A Revolutionary Approach to mRNA Building Block Production
Every living organism relies on specific biomolecules that are fundamental to life. Among these, nucleic acids like messenger ribonucleic acid (mRNA) play a crucial role by carrying and transferring genetic information within cells. The synthesis of mRNA depends on nucleoside triphosphates (NTPs), which serve as building blocks or fuel for various biochemical reactions. However, producing NTPs efficiently has been a significant challenge due to current methods involving multiple enzymes and hefty energy expenses.

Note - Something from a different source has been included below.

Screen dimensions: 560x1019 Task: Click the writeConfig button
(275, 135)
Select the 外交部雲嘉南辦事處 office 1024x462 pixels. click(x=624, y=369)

To tackle these issues, a dedicated team from the Institute of Science Tokyo, Japan—led by graduate student Ryusei Matsumoto from the School of Life Science and Technology, along with former postdoctoral researcher Takayoshi Watanabe, Associate Professor Liam M. Longo, and Professor Tomoaki Matsuura from the Earth-Life Science Institute—unveiled a straightforward and cost-effective solution. Their pivotal discovery centered on a novel enzyme that proficiently converts widely used nucleotide substrates, including both nucleoside monophosphates and diphosphates, into NTPs. This groundbreaking study was published online in Nature Communications on January 8, 2026.
"Our focus was on a specific enzyme known as polyphosphate (PolyP) kinase 2, named MAN, which originates from the marine bacterium Mangrovibacterium marinum," explains Matsuura. "What’s intriguing is that this enzyme can efficiently convert all standard RNA nucleotides."
Rather than depending on expensive modern phosphate donors, the enzyme employs polyphosphate, a cost-effective and readily available resource. This adjustment greatly reduces NTP production costs. Additionally, the enzyme demonstrates broad substrate specificity, a characteristic typical of ancient enzymes.
"Such wide-ranging activity is uncommon in contemporary enzymes, suggesting how early biological systems may have thrived with just a limited number of enzymes," remarks Longo.
Capitalizing on the versatile activity of MAN, the researchers devised a straightforward one-step reaction for the synthesis of mRNA in a single pot. In this streamlined approach, the nucleotide precursors are first transformed into NTPs and then instantly converted into mRNA. This technique eliminates the necessity for intricate, multi-step processes, thereby simplifying RNA production. Besides its affordability and simplicity, this method promotes sustainable chemistry. Polyphosphates, in comparison to traditional energy donors, are stable, non-toxic, and easily produced, making the entire process environmentally friendly.
Looking ahead, this research holds immense potential across diverse areas of biotechnology and medicine where economical NTP production is essential. For instance, it could enhance the manufacturing of RNA vaccines or RNA-based diagnostic tools, and foster the development of synthetic biological systems. Ultimately, this study underscores how principles from ancient biology can be harnessed to tackle modern challenges, offering a simple enzymatic solution to overcome significant hurdles in RNA-related technologies.